Important Work

A few evenings ago Charlie and I visited the University of Maryland Medical Center to hear information on the advances being made in treating blood cancers and to take a tour of the labs with the researchers.

The Gudelsky Building of the UMMS.

This evening was sponsored by the Leukemia and Lymphoma Society of Maryland which funds much of the research that takes place both at the University of Maryland and Johns Hopkins.

University of Maryland Medical Center in Baltimore

We were interested to learn that much of the research done for blood cancers creates therapies that are used in treating and curing other cancers and diseases since blood is easier to obtain and study than putting a part of a person under a microscope.

The patient and family lounge is a peaceful atrium.

Our Guides were Maria Baer, MD and Eduardo Davila, PhD who work in cancer research, more specifically blood cancers, and have received grants from the Leukemia and Lymphoma Society.

This work station has an airlock that does not permit germs or molds to enter or grow. The Liquidator 96 on the left of the station just last week replaced an older, more time-consuming technology.

Our own family has been touched by leukemia and so it is heartening to learn the strides that have been made not only in the last 30 years or 15 years but also last week.  The grant money helps provide equipment and staffing for research that uncovers proteins which block chemotherapy.

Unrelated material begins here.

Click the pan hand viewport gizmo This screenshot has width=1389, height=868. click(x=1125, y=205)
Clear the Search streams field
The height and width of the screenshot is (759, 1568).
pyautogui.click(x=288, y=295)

Lots of large equipment in small, windowless rooms keep long hours with top researchers.

This group has found an inhibitor that opens the door for medicines to work better and in smaller doses.

Another view of the atrium on the way out.

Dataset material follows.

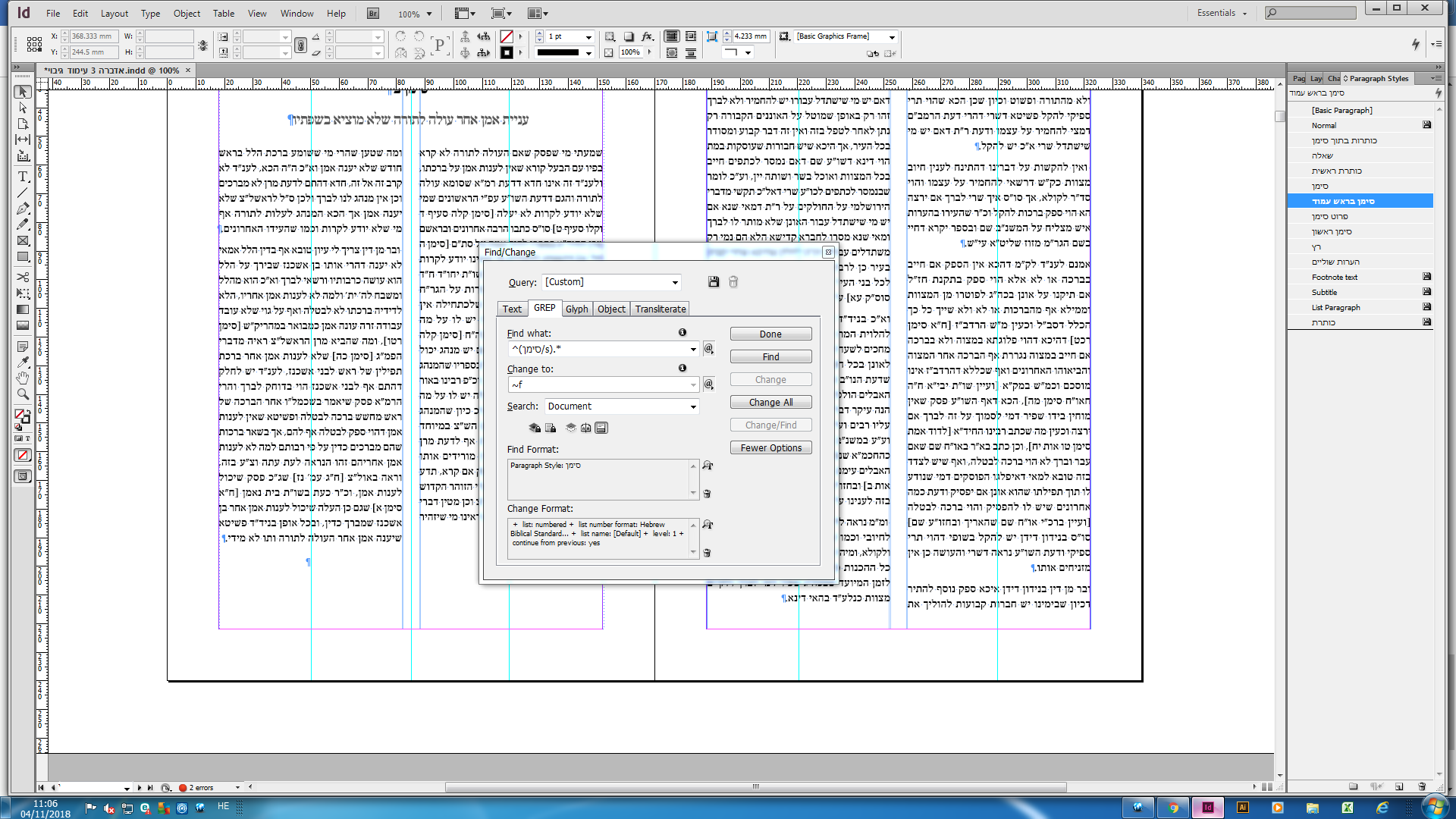
Task: Select the Scissors tool
Action: 23,277
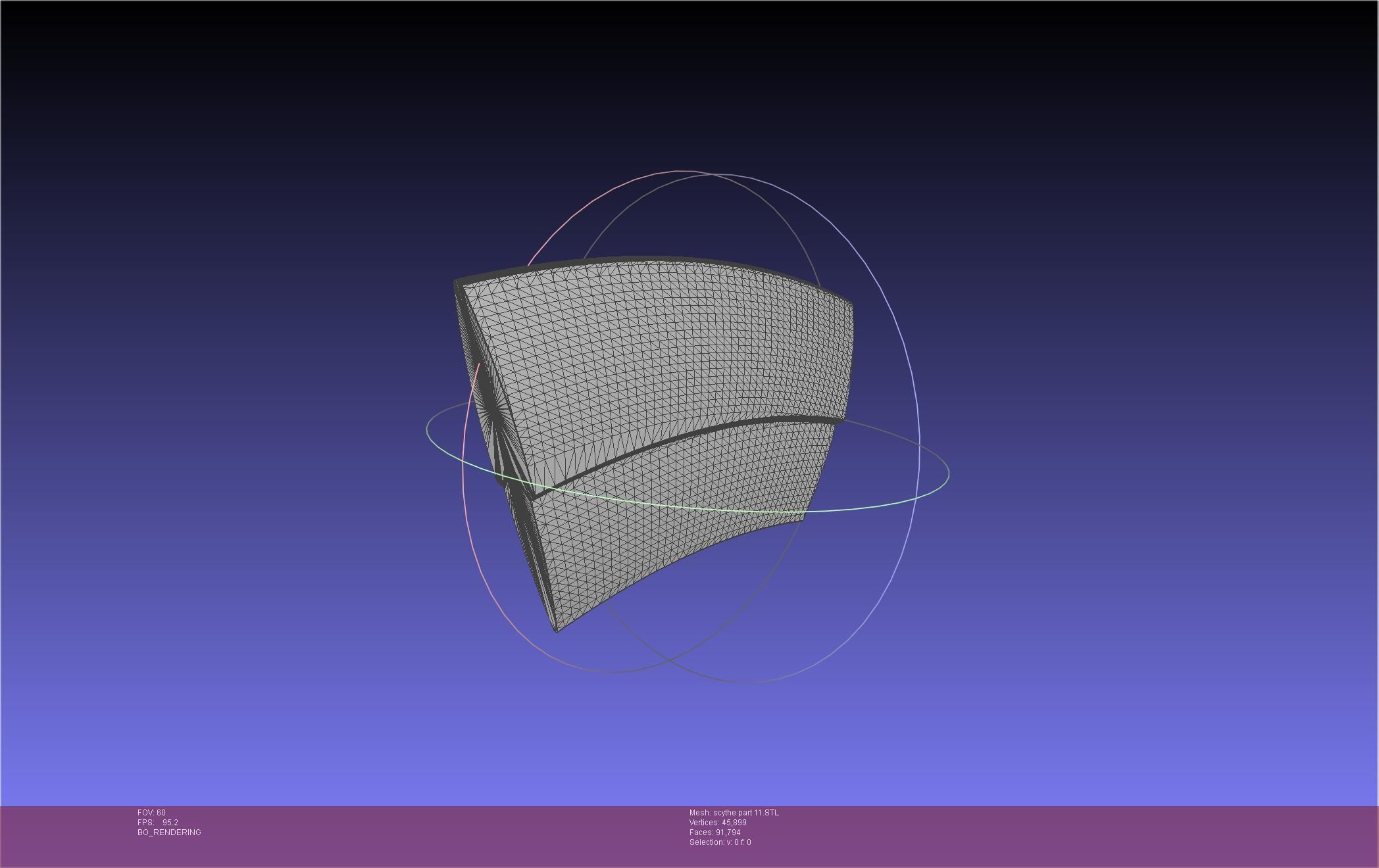
Task: Click the purple info bar's empty area
Action: [1053, 835]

It’s clear the researchers are highly intelligent, extremely devoted, and ultimately passionate about their work.

A reminder that there’s more work to do.

We’re proud to support the Leukemia and Lymphoma Society’s cause which not only supports research but also directly impacts patients. While cures have been developed, more are being sought for those very resistant forms of cancer. Thank you to everyone.

What cause is dear to your heart? What are you passionate about?